Bayi Lahir dengan Bobot di Atas 4 Kg Sudah Pasti Bakat Diabetes? Belum Tentu

- detikHealth
Senin, 02 Jun 2014 15:26 WIB
Bayi Lahir dengan Bobot di Atas 4 Kg Sudah Pasti Bakat Diabetes? Belum Tentu
Ilustrasi (dok: Thinkstock)
Jakarta - Dulu, ketika bayi lahir dengan bobot empat kg atau lebih akan dianggap lucu dan menggemaskan. Kini, dengan bobot seperti itu orang tua bisa saja khawatir karena si kecil akan rentan terkena diabetes. Nah, benarkah bayi yang lahir di atas bobot 4 kg sudah pasti memiliki bakat diabet?
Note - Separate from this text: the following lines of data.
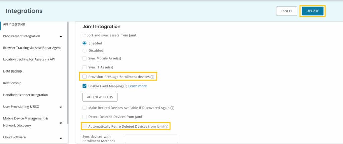Screen dimensions: 343x144
Task: Click info icon beside Make Retired Devices Available
Action: tap(173, 108)
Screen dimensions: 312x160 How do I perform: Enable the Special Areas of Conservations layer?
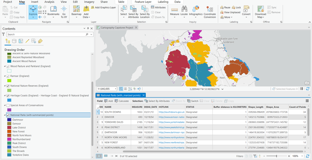[x=8, y=106]
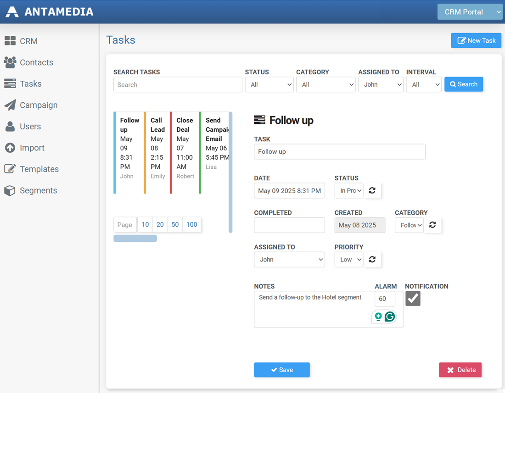The width and height of the screenshot is (505, 450).
Task: Open Segments in the sidebar
Action: [38, 190]
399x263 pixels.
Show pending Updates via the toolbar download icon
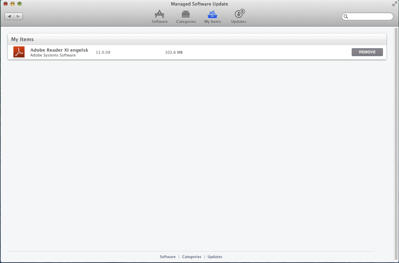coord(238,15)
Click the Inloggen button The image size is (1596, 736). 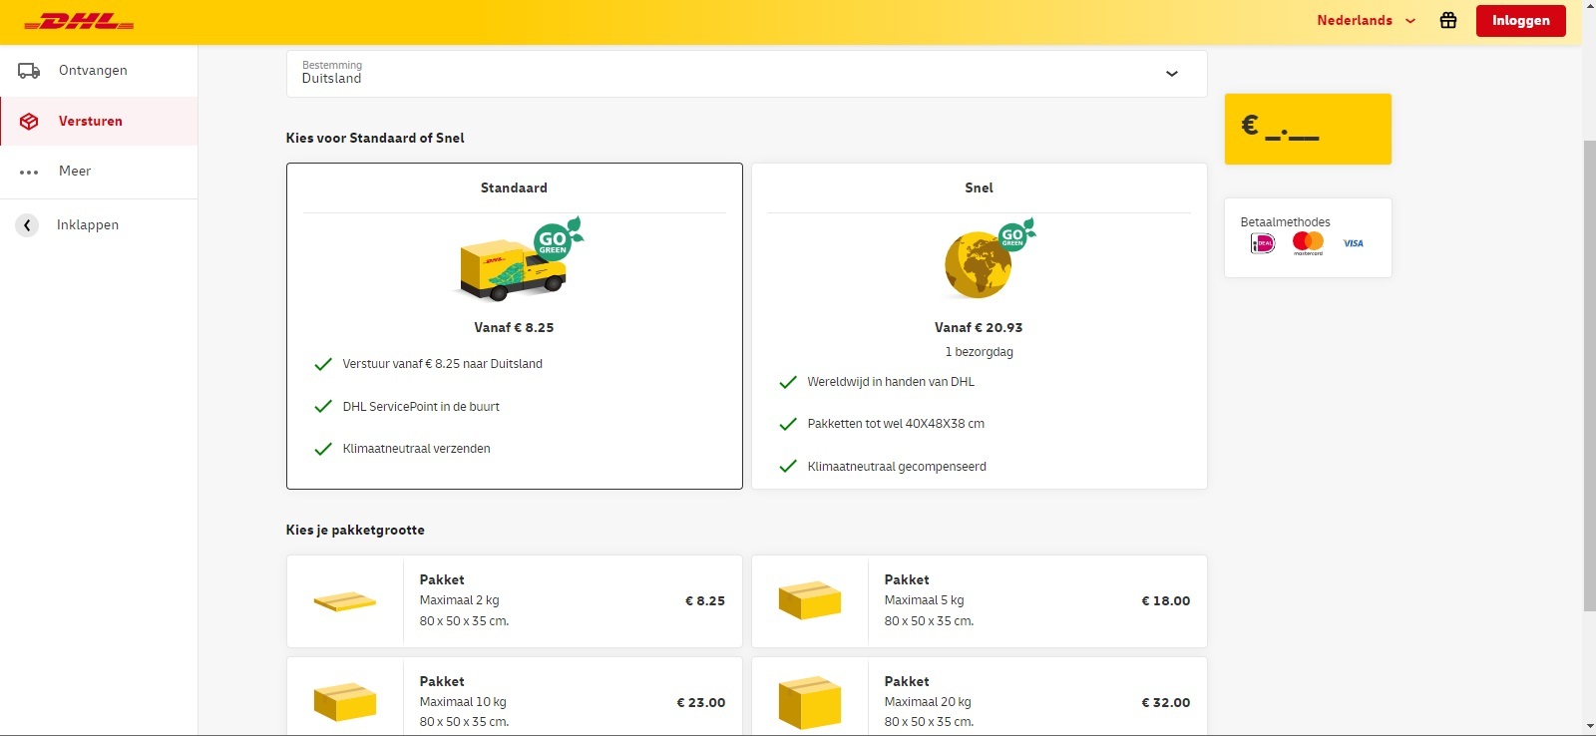pyautogui.click(x=1520, y=20)
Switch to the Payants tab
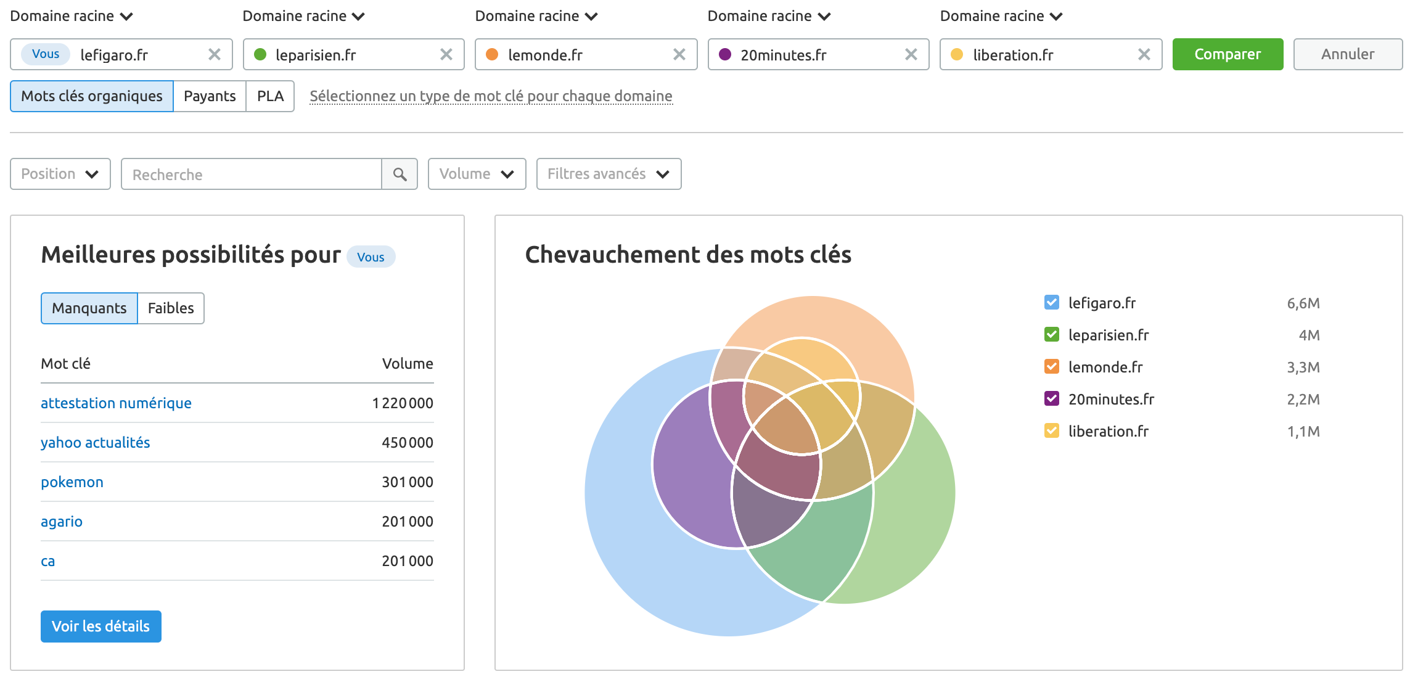Screen dimensions: 1410x682 (210, 96)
"Risiko untuk menjadi diabetes di masa dewasa dari bayi lahir dengan berat lebih dari 4 kg lebih tinggi dibanding lahir dengan berat 4 kg. Bukan berarti pasti, tetapi secara statistik risikonya lebih tinggi," tegas dr Hari Nugroho SpOG saat berbincang dengan detikHealth dan ditulis pada Senin (2/6/2014).

Ditambahkan dr Hari, beberapa faktor memang memengaruhi terjadinya bayi lahir dengan berat lebih dari empat kg. Salah satu faktor tersering adalah ibu dengan diabetes melitus, baik karena kehamilan atau peningkatan berat badan ibu saat kehamilan yang terlalu tinggi.
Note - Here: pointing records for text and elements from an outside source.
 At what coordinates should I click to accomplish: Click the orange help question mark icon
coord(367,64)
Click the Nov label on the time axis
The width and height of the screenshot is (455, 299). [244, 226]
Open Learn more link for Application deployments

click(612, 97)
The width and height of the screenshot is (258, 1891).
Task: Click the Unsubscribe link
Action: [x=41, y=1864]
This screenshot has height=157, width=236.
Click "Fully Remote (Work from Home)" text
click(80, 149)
"Selain itu, ras dan genetik memang mempunyai peranan penting dalam menentukan berat bayi lahir, tetapi rata-rata ras apapun tidak ada yang melebihi empat kg," imbuh ayah satu anak ini.

Sementara itu, beberapa waktu lalu Kepala Subdit Pengendalian Diabetes Melitus dan Penyakit Metabolik Kementerian Kesehatan, Hj Titi Sari Renowati, SKM, MScPH mengatakan jika ada ibu yang melahirkan bayi dengan bobot di atas 4 kg, sudah berpotensi diabetes melitus.

"Kalau sudah di atas 4 kg, harus ada semacam tindakan bagaimana dicegah jangan sampai semakin gemuk dan mudah untuk diabetes. Oleh karena itu, edukasi para orang tua, dokter, bidan, dan masyarakat sangat penting untuk mencegah obesitas sejak dini," kata Titi.

Sehingga, begitu bayi lahir dengan berat badan di atas normal, dokter ataupun bidan bisa membantu mengedukasi para orang tua untuk mencegah obesitas pada anak sejak dini.